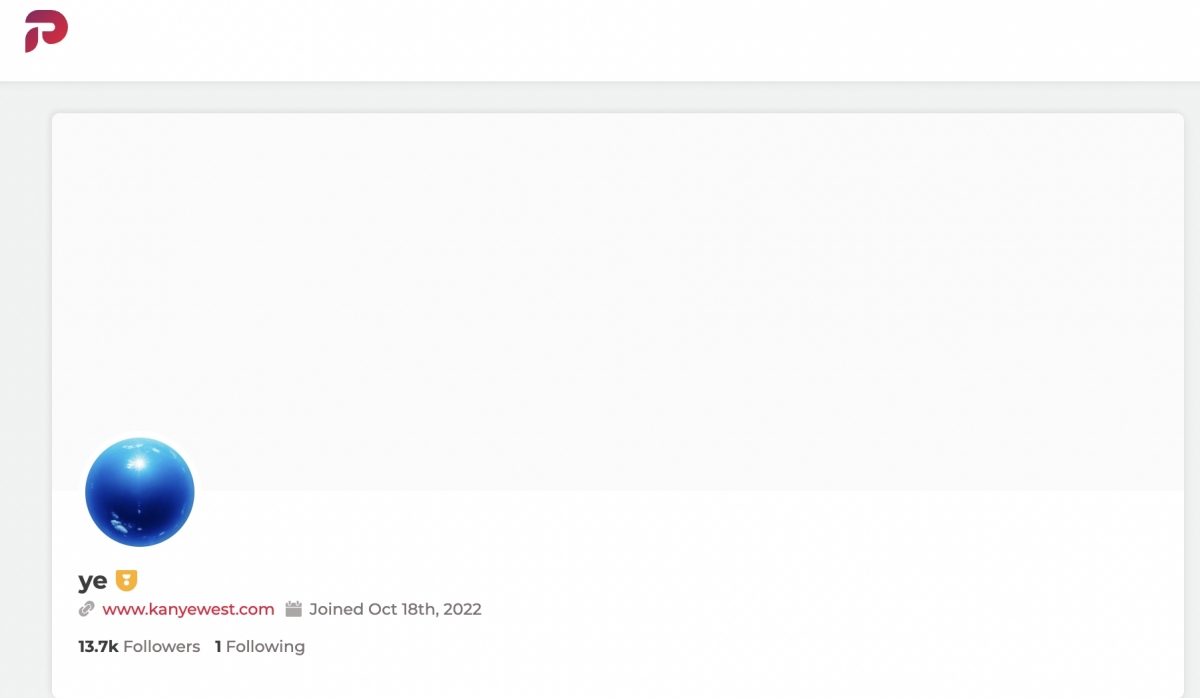Click the bold 13.7k follower count
This screenshot has height=698, width=1200.
[x=98, y=647]
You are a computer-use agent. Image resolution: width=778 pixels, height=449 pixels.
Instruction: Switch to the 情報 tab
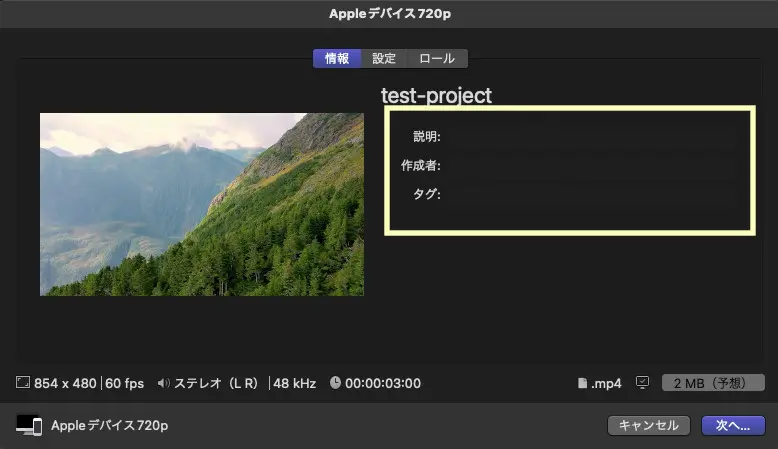tap(337, 59)
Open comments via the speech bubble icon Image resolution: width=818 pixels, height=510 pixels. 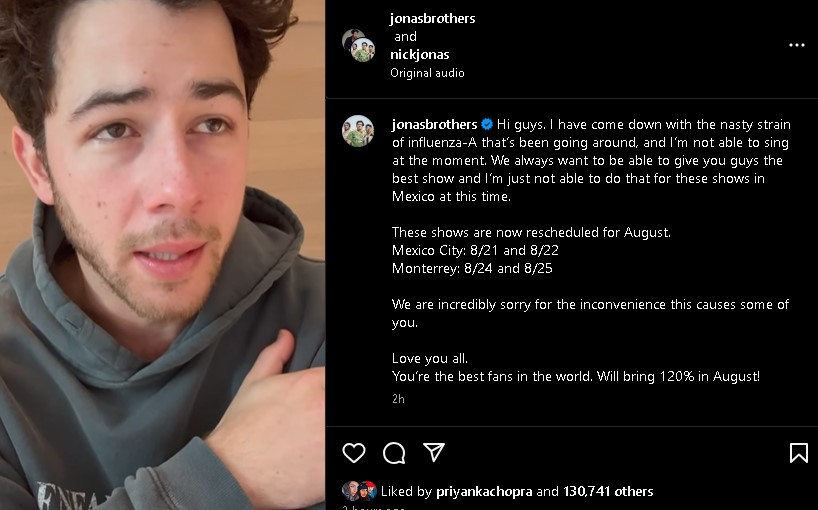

**TASK GOAL**. Extract only the lines from the line containing "You are a computer-use" through the final line of the listing above, unchanged; pictures stay out of the copy.

**EXPECTED OUTPUT**.
You are a computer-use agent. Image resolution: width=778 pixels, height=449 pixels.
Instruction: Switch to the 情報 tab
tap(337, 59)
Open comments via the speech bubble icon Image resolution: width=818 pixels, height=510 pixels. 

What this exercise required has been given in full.